Beauty Army Goes From Subscription Samples To A Full E-Commerce Shop For All Your Beauty Needs

E-commerce startup Beauty Army is moving beyond its subscription commerce offering and opening up a full-fledged store for health and beauty products. And it’s doing so in a big way, with more than 200 brands and 20,000 products available for sale through its online catalog.

Beauty Army launched two years ago (on January 1st!) with a Birchbox-like subscription commerce platform for beauty products. But unlike Birchbox, which generally sends many of the same samples to its users, Beauty Army was built to give its users personalized recommendations for the products that they received.

It does that thanks to a huge data set on the back end that enables users to easily find products that are suited to their skin color and their personal style. When you first sign up for Beauty Army, you take a survey and create a profile that matches you up with products enjoyed by other users like you.

When Beauty Army was mainly doing this as a subscription commerce offering, the website would offer up a choice of nine products each month, of which users would pick six. It then used the data collected to better refine results over time. Now that it has all that data, it will be applying what it knows to full-sized products that can be ordered from its site.

When logging into Beauty Army, you still need to create a profile to get started, but once that’s done, you’re no longer limited to a certain number of sample items each month. Instead you can choose from any number of products available on the site.

But to get there, it still asks you a series of questions to help you find just the right product. Customers choose which category of product they’re looking for — either makeup, skin care, hair care, nail care, or fragrance — and then follow a series of questions to narrow down the results and provide a group of products that fits their preferences.

CEO Lindsey Guest compared that level of personalization to what you might find on other e-commerce sites, where it’s more or less impossible to find what you’re looking for — at least from a health and beauty standpoint. (Try shopping for ‘red lipstick on Walmart.com, for instance.) While there’s a bit more work involved in getting to a refined search page on Beauty Army, the company thinks the results that come in will be a lot better overall.
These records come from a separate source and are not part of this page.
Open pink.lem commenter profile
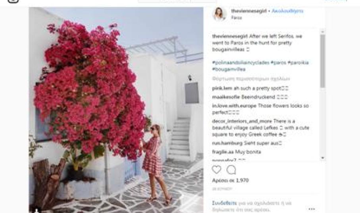This screenshot has width=360, height=213. tap(222, 88)
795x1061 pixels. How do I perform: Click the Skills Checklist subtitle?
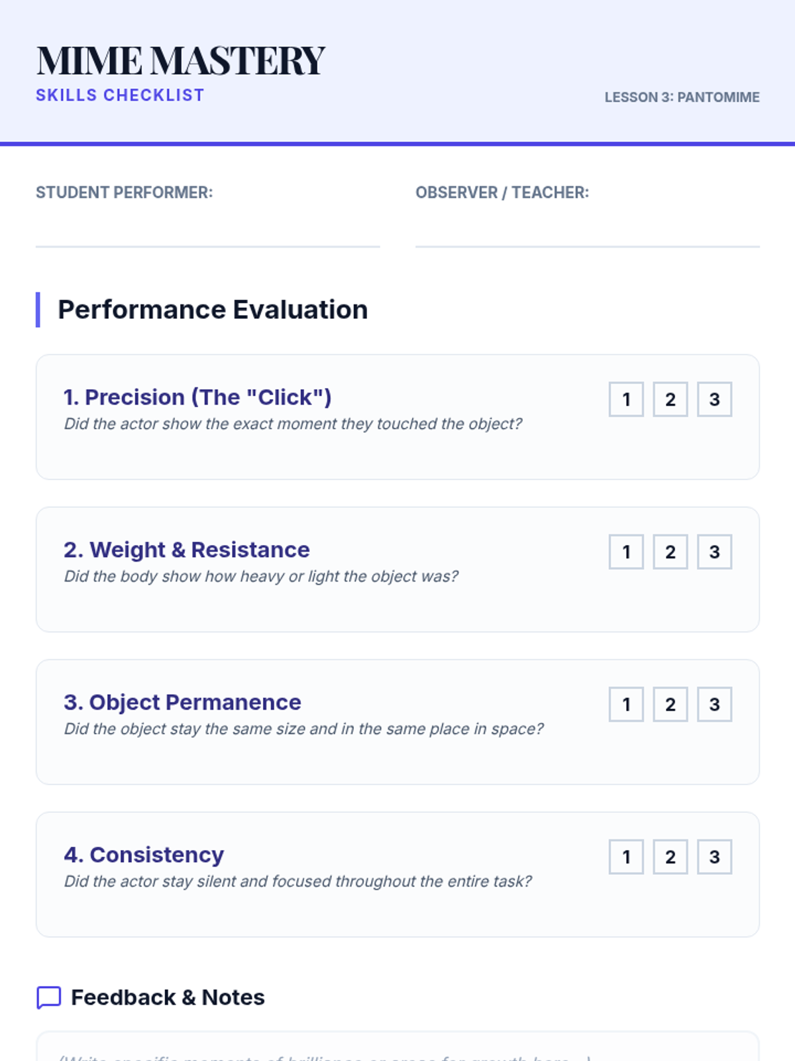tap(120, 95)
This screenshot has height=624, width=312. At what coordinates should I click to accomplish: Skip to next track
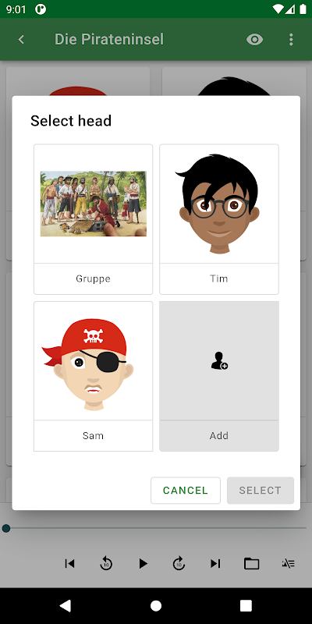point(215,563)
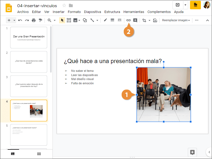This screenshot has width=212, height=159.
Task: Expand the zoom options dropdown arrow
Action: [55, 20]
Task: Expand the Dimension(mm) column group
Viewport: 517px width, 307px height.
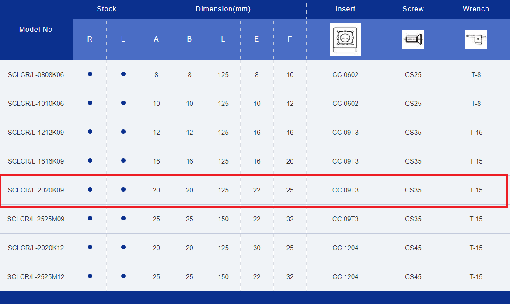Action: tap(223, 9)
From a business standpoint, the e-commerce platform also makes a bit of sense in that it will open up a much bigger opportunity for Beauty Army. The platform was built by partnering with major online retailers, which actually hold the inventory and handle fulfillment.

In that way, Beauty Army doesn’t have to work directly with brands, and it carries none of the inventory risk of other e-commerce providers. The startup will continue to offer subscriptions for those who like that sort of thing, but with a full-fledged story, Beauty Army customers are no longer limited to six samples a month.